Over two years after the Fukushima disaster, Japan's nuclear watchdog has approved new safety guidelines. Nuclear expert Michael Maqua explains how this may pave the way for the country's offline reactors to restart.
DW: According to media reports, the new guidelines issued by the Nuclear Regulation Authority (NRA) for the first time make it compulsory that Japanese nuclear plants take steps to guard against radiation leaks in the case of severe accidents. Such safety standards were previously adopted by operators on a voluntary basis. What aspects do the new regulations cover?
Michael Maqua: Without having analyzed the new guidelines in detail, it can be stated that the new safety regulations emphasize on two main aspects. The first one is a review of the existing design of the nuclear power plants, in particular with respect to external natural hazards such as tsunamis and earthquakes.
The second key aspect is that the new guidelines demand technical backfitting to implement additional measures in the area of the so-called severe accident management.

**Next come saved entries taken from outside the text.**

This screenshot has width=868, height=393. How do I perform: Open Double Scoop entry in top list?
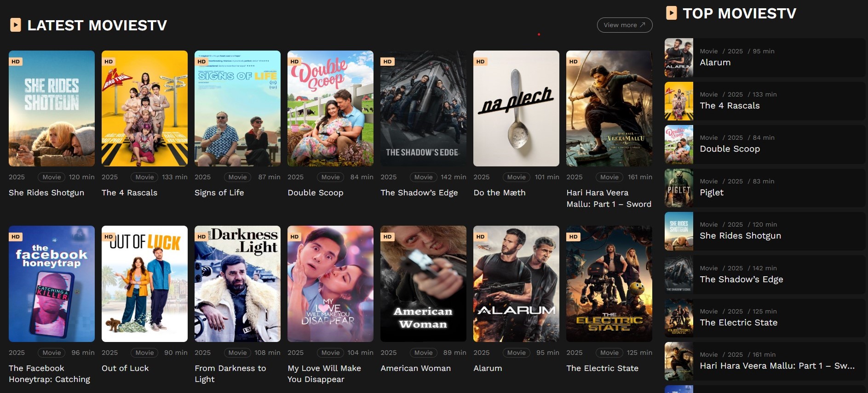pos(730,149)
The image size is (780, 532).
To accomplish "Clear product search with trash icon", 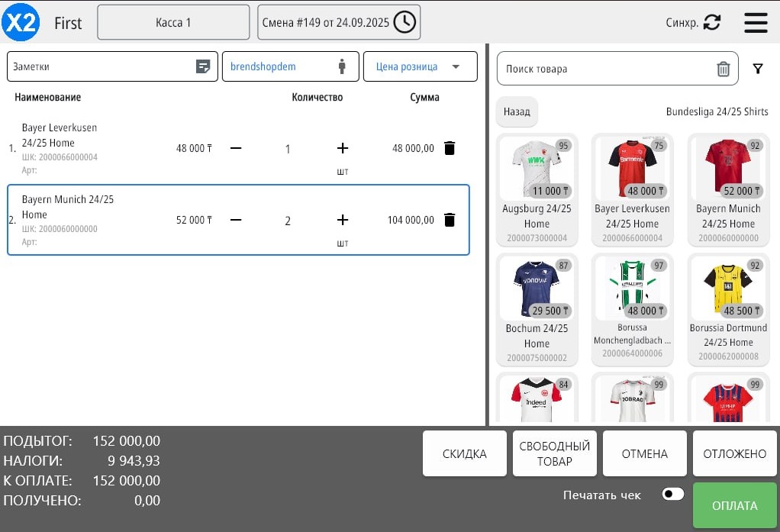I will click(723, 69).
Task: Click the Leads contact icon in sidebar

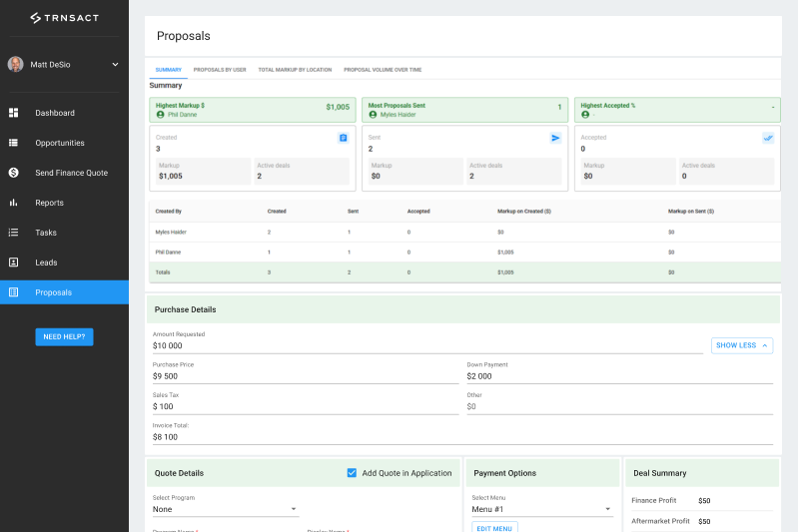Action: pos(14,263)
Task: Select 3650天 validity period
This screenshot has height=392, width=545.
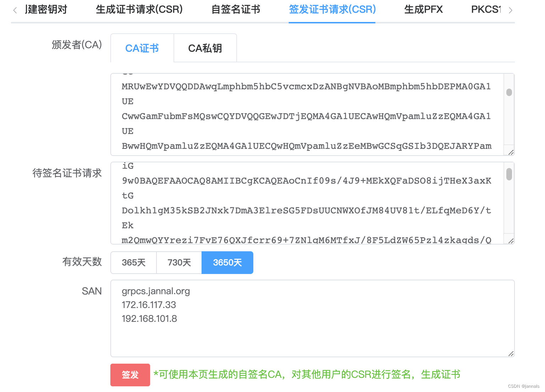Action: (x=227, y=262)
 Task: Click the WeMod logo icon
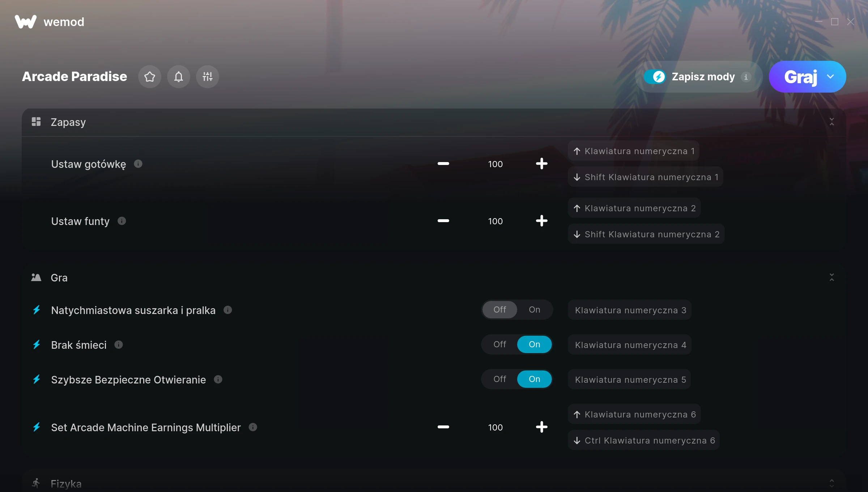click(26, 22)
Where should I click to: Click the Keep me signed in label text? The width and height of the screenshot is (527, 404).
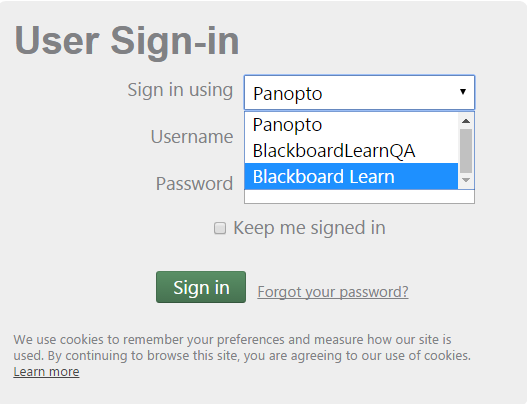(x=309, y=228)
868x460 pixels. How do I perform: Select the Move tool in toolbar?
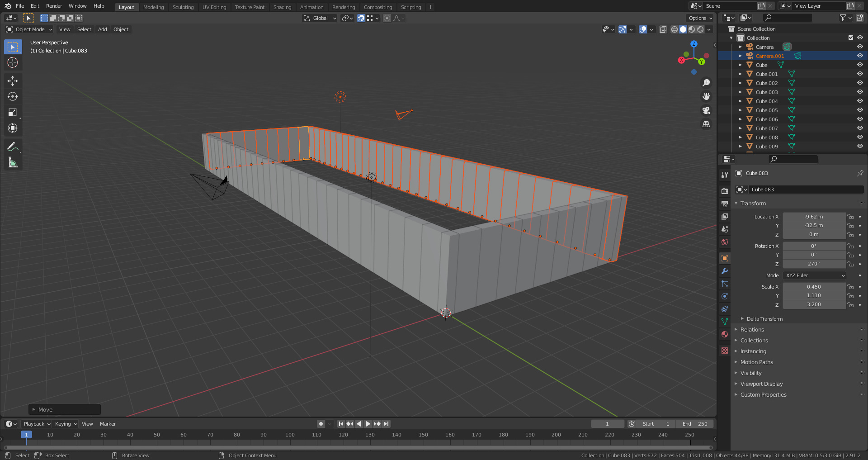[x=13, y=81]
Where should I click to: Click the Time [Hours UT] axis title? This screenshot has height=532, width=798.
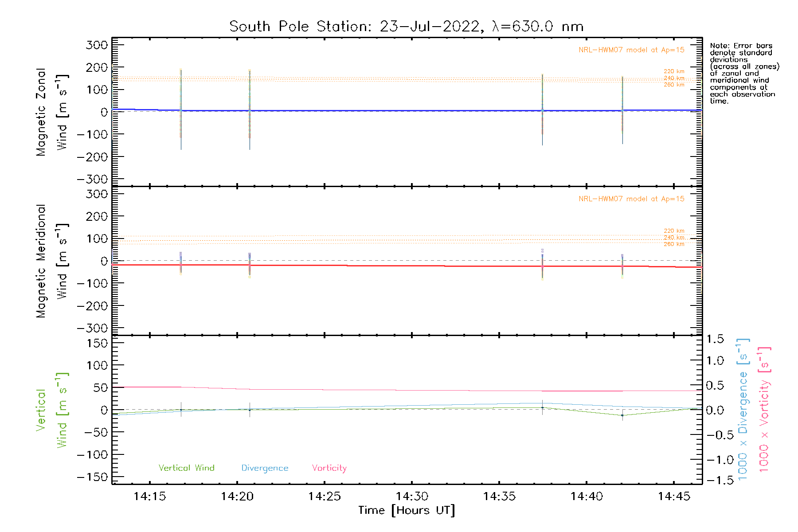tap(406, 510)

This includes for instance technical components to prevent hydrogen explosions or venting lines equipped with filters for certain radionuclides to lower pressure inside the reactor building in case of a core melt accident.
Is the NRA tackling the issues that led to the meltdown in Fukushima?

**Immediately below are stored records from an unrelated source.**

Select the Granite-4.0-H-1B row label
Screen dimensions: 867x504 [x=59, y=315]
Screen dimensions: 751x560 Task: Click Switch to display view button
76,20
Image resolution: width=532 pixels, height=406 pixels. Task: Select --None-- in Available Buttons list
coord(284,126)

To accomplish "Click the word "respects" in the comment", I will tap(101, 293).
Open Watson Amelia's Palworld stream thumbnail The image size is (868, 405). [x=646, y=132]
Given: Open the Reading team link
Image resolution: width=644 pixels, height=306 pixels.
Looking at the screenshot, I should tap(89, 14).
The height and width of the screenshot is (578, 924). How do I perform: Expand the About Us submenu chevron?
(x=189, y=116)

In dealing with tsunamis and earthquakes as well as with the enhancement of severe accident management, Japan's Nuclear Regulation Authority is addressing two of the main factors that influenced the development of the Fukushima accident. However, the effectiveness of the new requirements in this regard can only be assessed after their implementation.
High levels of a toxic substance called strontium-90 were recently found in groundwater at the devastated Fukushima nuclear power plant. What are the main risks involved?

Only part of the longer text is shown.